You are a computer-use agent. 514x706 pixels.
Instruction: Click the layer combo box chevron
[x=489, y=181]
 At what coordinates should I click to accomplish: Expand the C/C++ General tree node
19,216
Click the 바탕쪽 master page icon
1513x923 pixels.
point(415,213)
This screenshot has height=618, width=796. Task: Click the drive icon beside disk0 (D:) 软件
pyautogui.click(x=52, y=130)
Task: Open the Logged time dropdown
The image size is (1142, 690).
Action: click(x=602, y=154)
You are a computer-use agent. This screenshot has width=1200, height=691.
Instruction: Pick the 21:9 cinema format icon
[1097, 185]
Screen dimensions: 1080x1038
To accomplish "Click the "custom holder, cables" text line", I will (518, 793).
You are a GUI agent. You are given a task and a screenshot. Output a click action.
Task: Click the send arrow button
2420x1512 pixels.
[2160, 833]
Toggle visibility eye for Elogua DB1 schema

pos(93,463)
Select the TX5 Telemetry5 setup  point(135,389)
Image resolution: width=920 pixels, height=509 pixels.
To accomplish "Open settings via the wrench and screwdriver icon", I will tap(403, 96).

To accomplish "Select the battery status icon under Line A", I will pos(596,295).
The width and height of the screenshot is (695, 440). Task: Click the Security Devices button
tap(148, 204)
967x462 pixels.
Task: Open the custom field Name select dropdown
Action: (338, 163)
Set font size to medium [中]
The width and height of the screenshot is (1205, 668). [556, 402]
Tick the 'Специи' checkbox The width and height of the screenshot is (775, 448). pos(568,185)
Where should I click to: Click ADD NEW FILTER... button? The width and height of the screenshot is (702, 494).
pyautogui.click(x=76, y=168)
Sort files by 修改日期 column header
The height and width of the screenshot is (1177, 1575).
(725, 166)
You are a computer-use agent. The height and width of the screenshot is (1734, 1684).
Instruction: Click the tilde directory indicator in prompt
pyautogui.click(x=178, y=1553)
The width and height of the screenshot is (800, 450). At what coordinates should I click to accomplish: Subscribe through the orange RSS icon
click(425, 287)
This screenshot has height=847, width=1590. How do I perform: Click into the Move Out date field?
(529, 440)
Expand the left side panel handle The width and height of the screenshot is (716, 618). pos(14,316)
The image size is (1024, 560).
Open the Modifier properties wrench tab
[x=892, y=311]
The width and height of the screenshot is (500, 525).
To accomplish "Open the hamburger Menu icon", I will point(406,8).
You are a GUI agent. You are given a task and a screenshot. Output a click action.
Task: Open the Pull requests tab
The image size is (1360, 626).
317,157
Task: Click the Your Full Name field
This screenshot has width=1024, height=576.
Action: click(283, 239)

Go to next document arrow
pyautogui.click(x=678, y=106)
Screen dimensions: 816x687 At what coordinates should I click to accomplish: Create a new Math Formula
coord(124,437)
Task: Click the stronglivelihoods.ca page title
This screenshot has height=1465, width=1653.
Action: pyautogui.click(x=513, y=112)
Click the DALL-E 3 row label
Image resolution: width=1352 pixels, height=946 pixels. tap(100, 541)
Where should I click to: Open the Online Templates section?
________________________________________
* _EXERCISE_:
From the line containing "Task: Click the stronglivelihoods.ca" down to the final line of the data, write out every line exactly; both the first and last of these belong in your answer, and nothing else does.

* _WORKED SOLUTION_:
Task: Click the stronglivelihoods.ca page title
This screenshot has height=1465, width=1653.
Action: pyautogui.click(x=513, y=112)
Click the DALL-E 3 row label
Image resolution: width=1352 pixels, height=946 pixels. tap(100, 541)
Where should I click to: Open the Online Templates section?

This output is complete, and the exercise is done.